%%

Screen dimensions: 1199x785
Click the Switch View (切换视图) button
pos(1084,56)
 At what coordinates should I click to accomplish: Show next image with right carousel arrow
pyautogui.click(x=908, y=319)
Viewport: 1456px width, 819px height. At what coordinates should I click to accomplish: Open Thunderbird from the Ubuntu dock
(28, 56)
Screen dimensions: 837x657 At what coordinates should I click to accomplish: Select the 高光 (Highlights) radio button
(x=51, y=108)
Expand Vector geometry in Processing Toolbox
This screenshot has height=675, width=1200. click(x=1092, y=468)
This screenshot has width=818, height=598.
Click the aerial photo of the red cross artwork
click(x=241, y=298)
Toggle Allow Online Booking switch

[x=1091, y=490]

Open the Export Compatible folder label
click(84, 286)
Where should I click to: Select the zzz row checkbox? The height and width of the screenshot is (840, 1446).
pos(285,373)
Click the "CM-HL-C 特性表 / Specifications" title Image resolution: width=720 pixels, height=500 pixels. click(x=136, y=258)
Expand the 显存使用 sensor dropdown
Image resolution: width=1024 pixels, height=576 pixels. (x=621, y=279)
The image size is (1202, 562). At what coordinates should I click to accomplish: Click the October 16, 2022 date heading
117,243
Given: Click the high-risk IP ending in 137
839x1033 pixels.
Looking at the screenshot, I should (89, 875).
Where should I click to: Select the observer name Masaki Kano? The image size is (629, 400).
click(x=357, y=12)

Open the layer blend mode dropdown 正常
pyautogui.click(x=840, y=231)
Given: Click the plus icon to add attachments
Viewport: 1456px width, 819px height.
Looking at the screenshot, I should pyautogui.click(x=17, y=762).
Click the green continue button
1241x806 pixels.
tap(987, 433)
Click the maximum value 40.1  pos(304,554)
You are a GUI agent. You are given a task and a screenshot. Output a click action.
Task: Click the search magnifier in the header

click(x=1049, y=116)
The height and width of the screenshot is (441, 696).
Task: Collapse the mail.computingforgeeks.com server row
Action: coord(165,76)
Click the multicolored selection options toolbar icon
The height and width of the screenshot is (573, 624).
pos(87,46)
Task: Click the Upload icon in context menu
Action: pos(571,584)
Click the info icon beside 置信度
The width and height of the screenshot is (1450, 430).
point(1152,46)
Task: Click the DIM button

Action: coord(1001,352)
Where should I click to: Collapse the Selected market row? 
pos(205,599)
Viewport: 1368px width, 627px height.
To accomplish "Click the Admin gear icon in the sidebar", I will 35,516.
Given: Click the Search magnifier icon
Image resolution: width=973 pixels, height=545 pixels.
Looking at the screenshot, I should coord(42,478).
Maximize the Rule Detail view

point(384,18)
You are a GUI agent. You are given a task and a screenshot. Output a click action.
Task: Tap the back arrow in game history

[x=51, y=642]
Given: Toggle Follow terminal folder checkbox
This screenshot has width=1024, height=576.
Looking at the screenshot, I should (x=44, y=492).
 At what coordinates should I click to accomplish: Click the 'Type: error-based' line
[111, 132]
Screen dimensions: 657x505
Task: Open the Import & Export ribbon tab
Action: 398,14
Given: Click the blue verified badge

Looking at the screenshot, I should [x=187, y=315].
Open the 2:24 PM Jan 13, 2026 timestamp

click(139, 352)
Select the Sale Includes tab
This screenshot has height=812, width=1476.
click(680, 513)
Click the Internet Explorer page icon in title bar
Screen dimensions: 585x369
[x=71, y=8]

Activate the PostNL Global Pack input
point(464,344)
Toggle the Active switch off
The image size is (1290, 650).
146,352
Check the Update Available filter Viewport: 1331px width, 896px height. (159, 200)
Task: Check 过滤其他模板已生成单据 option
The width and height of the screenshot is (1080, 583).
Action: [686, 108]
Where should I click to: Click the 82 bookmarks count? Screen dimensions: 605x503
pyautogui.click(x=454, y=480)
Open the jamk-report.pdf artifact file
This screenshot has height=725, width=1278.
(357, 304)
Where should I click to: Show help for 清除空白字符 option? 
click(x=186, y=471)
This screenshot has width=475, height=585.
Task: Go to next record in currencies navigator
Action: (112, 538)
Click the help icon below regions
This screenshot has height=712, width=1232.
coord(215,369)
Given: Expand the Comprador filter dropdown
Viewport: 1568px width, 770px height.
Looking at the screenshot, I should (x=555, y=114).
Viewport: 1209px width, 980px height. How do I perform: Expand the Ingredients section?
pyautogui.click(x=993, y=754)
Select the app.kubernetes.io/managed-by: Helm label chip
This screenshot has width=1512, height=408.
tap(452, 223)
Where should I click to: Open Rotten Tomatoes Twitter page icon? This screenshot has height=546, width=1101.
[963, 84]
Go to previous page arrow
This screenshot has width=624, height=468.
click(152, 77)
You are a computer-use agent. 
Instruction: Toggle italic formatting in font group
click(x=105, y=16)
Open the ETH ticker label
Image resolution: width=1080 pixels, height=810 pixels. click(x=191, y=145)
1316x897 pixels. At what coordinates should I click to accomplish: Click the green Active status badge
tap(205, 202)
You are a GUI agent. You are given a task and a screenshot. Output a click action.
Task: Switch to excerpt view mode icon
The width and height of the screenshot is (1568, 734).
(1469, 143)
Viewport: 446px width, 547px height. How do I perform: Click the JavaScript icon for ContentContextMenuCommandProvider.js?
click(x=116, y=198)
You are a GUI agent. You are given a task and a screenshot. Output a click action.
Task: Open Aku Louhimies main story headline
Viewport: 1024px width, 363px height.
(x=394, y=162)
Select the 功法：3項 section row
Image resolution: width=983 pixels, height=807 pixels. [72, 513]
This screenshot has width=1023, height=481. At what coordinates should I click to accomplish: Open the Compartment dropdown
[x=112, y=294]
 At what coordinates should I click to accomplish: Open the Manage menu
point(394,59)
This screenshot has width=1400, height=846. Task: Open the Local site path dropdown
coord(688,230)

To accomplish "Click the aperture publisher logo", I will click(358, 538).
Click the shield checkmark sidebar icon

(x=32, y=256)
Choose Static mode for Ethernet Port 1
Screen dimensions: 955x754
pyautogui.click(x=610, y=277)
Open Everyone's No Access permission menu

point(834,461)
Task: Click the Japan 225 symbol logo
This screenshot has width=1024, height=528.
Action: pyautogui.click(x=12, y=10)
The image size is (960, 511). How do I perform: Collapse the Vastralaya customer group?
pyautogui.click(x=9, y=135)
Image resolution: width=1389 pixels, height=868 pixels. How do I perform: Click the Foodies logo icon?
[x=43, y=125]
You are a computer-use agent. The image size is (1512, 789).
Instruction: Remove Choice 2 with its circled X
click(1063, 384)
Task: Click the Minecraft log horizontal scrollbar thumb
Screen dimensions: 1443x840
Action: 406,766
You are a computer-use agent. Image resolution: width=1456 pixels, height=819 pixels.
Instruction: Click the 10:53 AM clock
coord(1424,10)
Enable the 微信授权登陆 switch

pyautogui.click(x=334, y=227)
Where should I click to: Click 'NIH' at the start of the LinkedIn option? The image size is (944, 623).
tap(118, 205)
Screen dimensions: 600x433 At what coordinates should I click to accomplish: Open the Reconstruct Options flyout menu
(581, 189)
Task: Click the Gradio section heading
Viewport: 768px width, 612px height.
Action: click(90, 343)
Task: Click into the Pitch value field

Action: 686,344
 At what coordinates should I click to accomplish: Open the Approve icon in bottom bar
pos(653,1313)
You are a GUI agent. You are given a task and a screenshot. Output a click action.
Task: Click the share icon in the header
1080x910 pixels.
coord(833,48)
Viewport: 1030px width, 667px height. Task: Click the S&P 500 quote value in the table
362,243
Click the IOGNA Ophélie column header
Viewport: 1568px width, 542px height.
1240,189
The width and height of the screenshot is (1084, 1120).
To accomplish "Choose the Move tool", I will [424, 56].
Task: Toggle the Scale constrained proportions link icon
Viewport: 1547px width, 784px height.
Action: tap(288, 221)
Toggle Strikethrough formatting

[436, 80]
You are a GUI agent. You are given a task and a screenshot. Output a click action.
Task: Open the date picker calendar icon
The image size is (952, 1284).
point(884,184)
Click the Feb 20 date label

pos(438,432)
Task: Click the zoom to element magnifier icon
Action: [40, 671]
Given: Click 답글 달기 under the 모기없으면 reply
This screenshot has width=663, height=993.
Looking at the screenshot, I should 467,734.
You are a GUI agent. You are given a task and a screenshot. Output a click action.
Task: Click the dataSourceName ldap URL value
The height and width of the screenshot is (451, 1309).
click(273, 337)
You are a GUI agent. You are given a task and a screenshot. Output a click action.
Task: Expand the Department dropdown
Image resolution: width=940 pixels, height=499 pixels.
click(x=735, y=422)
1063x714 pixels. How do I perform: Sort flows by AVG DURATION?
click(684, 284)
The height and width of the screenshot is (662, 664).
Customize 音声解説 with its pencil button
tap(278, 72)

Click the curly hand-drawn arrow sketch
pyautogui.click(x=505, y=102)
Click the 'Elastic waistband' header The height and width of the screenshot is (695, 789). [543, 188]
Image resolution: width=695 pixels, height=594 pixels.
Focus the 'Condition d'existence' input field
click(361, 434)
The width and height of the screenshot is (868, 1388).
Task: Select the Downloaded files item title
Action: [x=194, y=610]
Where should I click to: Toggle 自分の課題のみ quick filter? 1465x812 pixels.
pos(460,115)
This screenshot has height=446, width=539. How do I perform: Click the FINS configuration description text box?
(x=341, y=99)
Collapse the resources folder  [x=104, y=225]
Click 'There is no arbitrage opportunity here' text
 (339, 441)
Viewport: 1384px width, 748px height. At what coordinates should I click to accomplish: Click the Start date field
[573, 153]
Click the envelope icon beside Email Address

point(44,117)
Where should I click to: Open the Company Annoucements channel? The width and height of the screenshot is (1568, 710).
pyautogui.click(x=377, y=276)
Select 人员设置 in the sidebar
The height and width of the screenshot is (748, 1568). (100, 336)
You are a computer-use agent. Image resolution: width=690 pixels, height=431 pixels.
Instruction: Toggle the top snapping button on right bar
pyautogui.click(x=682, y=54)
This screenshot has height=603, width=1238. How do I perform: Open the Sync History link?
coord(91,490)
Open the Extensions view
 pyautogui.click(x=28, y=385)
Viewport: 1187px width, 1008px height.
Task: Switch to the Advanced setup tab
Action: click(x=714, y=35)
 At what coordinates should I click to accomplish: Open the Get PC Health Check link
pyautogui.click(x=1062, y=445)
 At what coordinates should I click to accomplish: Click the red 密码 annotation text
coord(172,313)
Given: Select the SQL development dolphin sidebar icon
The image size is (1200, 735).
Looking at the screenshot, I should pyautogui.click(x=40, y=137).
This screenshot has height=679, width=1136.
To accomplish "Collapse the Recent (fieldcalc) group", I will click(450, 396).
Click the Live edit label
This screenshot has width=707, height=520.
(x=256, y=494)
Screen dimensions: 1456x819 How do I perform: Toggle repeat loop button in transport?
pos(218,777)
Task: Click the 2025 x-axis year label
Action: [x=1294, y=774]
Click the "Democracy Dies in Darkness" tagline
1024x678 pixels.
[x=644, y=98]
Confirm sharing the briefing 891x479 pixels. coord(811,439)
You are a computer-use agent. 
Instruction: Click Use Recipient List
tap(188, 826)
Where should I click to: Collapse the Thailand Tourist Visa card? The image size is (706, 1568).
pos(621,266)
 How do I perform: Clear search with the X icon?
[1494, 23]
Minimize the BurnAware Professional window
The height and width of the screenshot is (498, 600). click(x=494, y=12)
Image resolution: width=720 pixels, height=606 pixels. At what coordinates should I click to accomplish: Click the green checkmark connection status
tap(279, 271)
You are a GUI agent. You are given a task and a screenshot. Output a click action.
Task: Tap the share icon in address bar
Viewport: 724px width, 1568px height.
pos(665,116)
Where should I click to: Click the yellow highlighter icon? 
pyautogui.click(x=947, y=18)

%%

- Directive
Could you rewrite the items from the very first line through the line containing "Click the maximum", inclusive, with "dropdown" replaced by "drop-down menu" and nothing else changed?

- Task answer
Screen dimensions: 1199x785
Click the Switch View (切换视图) button
pos(1084,56)
 At what coordinates should I click to accomplish: Show next image with right carousel arrow
pyautogui.click(x=908, y=319)
Viewport: 1456px width, 819px height. At what coordinates should I click to accomplish: Open Thunderbird from the Ubuntu dock
(28, 56)
Screen dimensions: 837x657 At what coordinates should I click to accomplish: Select the 高光 (Highlights) radio button
(x=51, y=108)
Expand Vector geometry in Processing Toolbox
This screenshot has height=675, width=1200. click(x=1092, y=468)
This screenshot has width=818, height=598.
Click the aerial photo of the red cross artwork
click(x=241, y=298)
Toggle Allow Online Booking switch

[x=1091, y=490]

Open the Export Compatible folder label
click(84, 286)
Where should I click to: Select the zzz row checkbox? The height and width of the screenshot is (840, 1446).
pos(285,373)
Click the "CM-HL-C 特性表 / Specifications" title Image resolution: width=720 pixels, height=500 pixels. click(x=136, y=258)
Expand the 显存使用 sensor drop-down menu
Image resolution: width=1024 pixels, height=576 pixels. (x=621, y=279)
The image size is (1202, 562). At what coordinates should I click to accomplish: Click the October 16, 2022 date heading
117,243
Given: Click the high-risk IP ending in 137
839x1033 pixels.
Looking at the screenshot, I should (89, 875).
Where should I click to: Select the observer name Masaki Kano? The image size is (629, 400).
click(x=357, y=12)

Open the layer blend mode drop-down menu 正常
pyautogui.click(x=840, y=231)
Given: Click the plus icon to add attachments
Viewport: 1456px width, 819px height.
Looking at the screenshot, I should pyautogui.click(x=17, y=762).
Click the green continue button
1241x806 pixels.
tap(987, 433)
Click the maximum value 40.1  pos(304,554)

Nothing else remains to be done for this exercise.